PhD student: Lobke Van Lombergen
Summary: The importance of Early Childhood Education and Care (ECEC) of good quality is growing in interest. In order to guarantee quality, there is an increasing consensus that ECEC should be based on a holistic view of children, as in an integrated system where learning and care are not separate. However, Flanders has a split system with separate institutions for children up to three years old, what we call 'child care', and for children from three to six years old, so called ‘preschool’. This often means a distinction between care and education and has problematic consequences: low accessibility and lack of places in care institution, abrupt transitions, high costs for parents, low qualifications... Through a multiple case study of different projects that aim at an integration between care and education, implications and challenges for the realisation of integrated systems in ECEC are revealed.
PhD in Educational Sciences
Promoter(s): Michel Vandenbroeck, Jochen Devlieghere (Social Work and Social Pedagogy, Ghent University)

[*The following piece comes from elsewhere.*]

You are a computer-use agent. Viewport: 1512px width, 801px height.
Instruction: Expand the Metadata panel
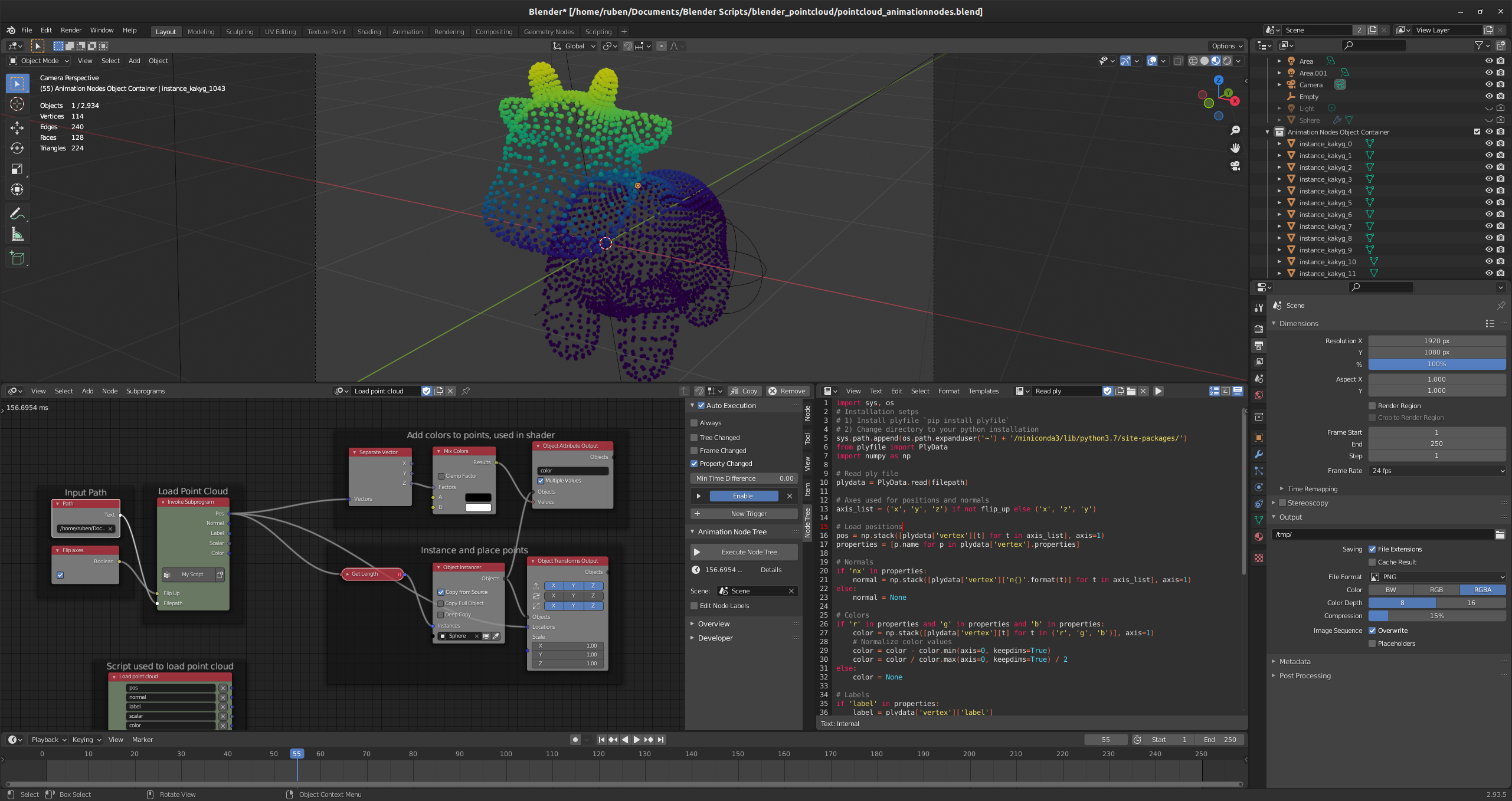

Periode of time: February 2022 - February 2028

The (ab)sense of shared parenthood in foster care

PhD student: Céline Cannaert
Summary: Today, definitions of parenthood are mainly limited to the classical image of the Western middle-class family where biological, social and legal parenthood coincide. Foster care is a challenging case to question that dominant idea given its complicated nature and the ambition to realise ‘shared parenthood’ in order to meet the child's right to parents and family. However, within the existing body of (inter)national foster care research, shared parenthood is mainly defined as a procedural and divided concept and each perspective of the various actors in foster care involved is always studied separately. This project aims to contribute to the international framework of shared parenthood knowledge by 1) theorizing the concept of shared parenthood from a holistic family resemblance approach and 2) empirically examining the different ways in which all various actors in voluntary foster care trajectories involved actually negotiate, perceive and fulfil their (parenting)role in the long run.